I spent five years teaching at the University level. The beginning of the end of my academic career was receiving an e-mail from a student explaining one of my (programming) assignments and asking if they could write this one too. To me this was an obvious case of VERY incorrectly choosing the "to" address for an e-mail.
I immediately contacted my department head and was ready to apply the school's academic dishonesty policy, which would lead to--at least--failure of the course. It didn't happen. The student came up with a lame excuse, I was chided for harassing the student, and it was all swept under the rug. I was tempted to resign in protest, but kept with it for two more years before quietly leaving academics.
I enjoy teaching, I think I'm good at it and my students tended to agree.

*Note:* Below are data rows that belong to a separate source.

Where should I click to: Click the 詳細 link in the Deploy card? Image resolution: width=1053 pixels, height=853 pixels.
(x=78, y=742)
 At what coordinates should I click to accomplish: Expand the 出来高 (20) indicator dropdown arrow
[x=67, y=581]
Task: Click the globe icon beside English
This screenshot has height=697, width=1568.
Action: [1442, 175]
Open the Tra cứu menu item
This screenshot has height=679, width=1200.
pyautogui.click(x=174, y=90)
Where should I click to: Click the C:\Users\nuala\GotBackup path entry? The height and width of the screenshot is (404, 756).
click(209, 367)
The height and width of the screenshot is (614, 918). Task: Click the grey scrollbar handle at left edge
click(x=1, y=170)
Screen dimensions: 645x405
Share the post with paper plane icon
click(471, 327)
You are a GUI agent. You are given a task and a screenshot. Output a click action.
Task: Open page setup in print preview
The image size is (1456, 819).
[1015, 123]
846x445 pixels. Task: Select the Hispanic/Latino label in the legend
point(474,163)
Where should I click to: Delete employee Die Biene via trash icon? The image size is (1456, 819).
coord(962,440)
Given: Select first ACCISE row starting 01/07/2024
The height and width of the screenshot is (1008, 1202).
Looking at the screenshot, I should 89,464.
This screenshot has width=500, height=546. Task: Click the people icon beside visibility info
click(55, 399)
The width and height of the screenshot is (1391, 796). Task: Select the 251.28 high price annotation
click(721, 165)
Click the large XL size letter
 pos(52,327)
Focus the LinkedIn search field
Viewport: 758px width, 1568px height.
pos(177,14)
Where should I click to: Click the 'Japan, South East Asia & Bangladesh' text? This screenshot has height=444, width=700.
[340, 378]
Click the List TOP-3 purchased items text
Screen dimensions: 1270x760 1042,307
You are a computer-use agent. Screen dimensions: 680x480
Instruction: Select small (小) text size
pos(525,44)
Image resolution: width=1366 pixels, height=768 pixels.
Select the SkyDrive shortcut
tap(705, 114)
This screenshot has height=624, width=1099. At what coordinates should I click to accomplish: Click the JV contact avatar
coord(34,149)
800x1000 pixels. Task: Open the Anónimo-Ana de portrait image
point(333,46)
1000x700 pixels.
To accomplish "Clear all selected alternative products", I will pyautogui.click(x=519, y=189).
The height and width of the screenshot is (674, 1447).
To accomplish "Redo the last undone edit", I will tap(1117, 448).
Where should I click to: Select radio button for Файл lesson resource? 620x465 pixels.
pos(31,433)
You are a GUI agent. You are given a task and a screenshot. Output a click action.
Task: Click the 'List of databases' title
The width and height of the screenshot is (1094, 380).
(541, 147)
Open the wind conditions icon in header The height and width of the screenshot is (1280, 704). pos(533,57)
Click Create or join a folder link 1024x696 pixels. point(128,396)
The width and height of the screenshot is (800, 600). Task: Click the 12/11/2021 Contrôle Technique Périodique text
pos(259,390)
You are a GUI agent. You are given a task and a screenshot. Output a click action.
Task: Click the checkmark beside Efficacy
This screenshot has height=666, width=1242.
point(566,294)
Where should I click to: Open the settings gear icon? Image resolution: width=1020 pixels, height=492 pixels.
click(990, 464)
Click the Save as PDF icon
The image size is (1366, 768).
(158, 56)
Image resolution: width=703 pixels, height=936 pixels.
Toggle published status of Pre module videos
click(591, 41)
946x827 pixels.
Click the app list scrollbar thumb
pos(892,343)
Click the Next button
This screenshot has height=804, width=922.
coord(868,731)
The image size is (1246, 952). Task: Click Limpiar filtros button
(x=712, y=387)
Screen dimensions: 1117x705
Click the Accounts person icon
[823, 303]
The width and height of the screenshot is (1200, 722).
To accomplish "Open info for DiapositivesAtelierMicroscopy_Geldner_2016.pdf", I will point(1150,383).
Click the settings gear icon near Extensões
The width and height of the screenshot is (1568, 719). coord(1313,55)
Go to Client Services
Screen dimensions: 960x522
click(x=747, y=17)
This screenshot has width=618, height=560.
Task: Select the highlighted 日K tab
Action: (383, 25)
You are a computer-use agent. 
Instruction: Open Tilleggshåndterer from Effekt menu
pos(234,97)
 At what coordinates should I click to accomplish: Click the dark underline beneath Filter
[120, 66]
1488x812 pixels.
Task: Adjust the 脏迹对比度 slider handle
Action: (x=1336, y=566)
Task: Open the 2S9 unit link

Unfortunately, I can't make myself teach in the current educational system here in the US.
I only taught for 2 years as a graduate teaching assistant, but we were told in training to never accuse anyone of cheating ever. It opened the university up to being sued, and made everyone's life more complicated.
I guess this particular part has never greatly bothered me about academia, though plenty of things are quite broken and bother me.
I mainly value whatever education takes place, not the formalities, so if someone who doesn't deserve it gets a degree, who cares? I can see that for people who care about the value of the pieces of paper, it's important to keep unqualified people from getting them. I just can't bring myself to care that much about that, though. To me the important question is whether people who want to learn are able to; not whether people who don't want to learn slip through or don't slip through.
The much bigger failing in my mind isn't that cheaters aren't sufficiently punished, but that motivated students who want to learn things other than exactly what they're assigned are given virtually no assistance, and often actively discouraged (the side-projects-are-bad, keep-your-head-down-and-do-what-you're-told mentality).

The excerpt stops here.